緋呂の異界絵師通信

ミエナイセカイ ハ カサナッテル

傘の下

影響力のある人の傘に入る。

「傘下に入る」っていう、ズバリの言葉があるけれど。

 

私が思う最大メリットは、

 

己の身分が曖昧・うやむやでも格好ついてしまう

 

ことだ。

 

自分は一体何者で、何をしていて、何をしたいのか。

それを明らかにしないままでいても、そのままでいられてしまう。

同じ大きな傘の元に集まってきている人達は、傘と、その傘の色をまとった「その人」を見る。

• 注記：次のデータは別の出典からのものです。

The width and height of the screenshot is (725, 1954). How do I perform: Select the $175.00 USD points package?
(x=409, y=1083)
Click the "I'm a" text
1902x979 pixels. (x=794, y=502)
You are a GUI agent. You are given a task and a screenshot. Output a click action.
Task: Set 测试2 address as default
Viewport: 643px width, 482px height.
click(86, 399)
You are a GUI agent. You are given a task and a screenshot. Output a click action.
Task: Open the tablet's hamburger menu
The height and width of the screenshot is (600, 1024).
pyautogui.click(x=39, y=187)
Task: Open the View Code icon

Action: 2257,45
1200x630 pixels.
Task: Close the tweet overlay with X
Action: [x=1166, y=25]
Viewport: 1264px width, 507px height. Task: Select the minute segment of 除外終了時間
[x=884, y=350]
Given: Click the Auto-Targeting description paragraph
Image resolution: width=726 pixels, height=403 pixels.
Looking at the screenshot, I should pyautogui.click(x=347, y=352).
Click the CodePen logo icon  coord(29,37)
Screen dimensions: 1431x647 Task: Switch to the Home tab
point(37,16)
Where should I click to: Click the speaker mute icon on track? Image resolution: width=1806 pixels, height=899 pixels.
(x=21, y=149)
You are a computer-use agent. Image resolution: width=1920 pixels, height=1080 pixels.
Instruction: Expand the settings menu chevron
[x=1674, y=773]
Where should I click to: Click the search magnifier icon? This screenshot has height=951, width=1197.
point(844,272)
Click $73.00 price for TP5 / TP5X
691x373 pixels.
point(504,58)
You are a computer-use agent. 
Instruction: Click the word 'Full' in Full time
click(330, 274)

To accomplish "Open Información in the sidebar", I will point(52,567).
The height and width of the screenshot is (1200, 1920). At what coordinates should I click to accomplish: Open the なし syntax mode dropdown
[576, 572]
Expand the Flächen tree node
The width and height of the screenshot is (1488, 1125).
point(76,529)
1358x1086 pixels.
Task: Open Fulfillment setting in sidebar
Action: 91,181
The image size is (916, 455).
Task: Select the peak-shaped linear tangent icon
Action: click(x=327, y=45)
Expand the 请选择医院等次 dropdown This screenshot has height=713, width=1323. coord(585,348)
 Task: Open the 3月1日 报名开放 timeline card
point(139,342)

だから、傘の色を抜いた後に何色が残り、どんなカタチをしてるのか…ってことを気にする人は少ない。

 

大きな傘の色は、そこに集う人みんなの色を、少しずつ、染めている。

その共通認識があれば、もともとの色がどんなだったかということを、大して気にしなくても違和感がない。

 

 

傘の色を抜いた時。

自分は、何色で、どんなカタチをしているのか。

傘の柄を強く握りしめようとしているのは、その傘をどけたら何が残るのかを、直視するのを避けたいから?

 

 

 

この世界には、傘は、無数にある。

 

けれど、自分自身の傘は、自分で組み立てるしかない。

自分の傘がなければ、そこに誰かを入れることもできない。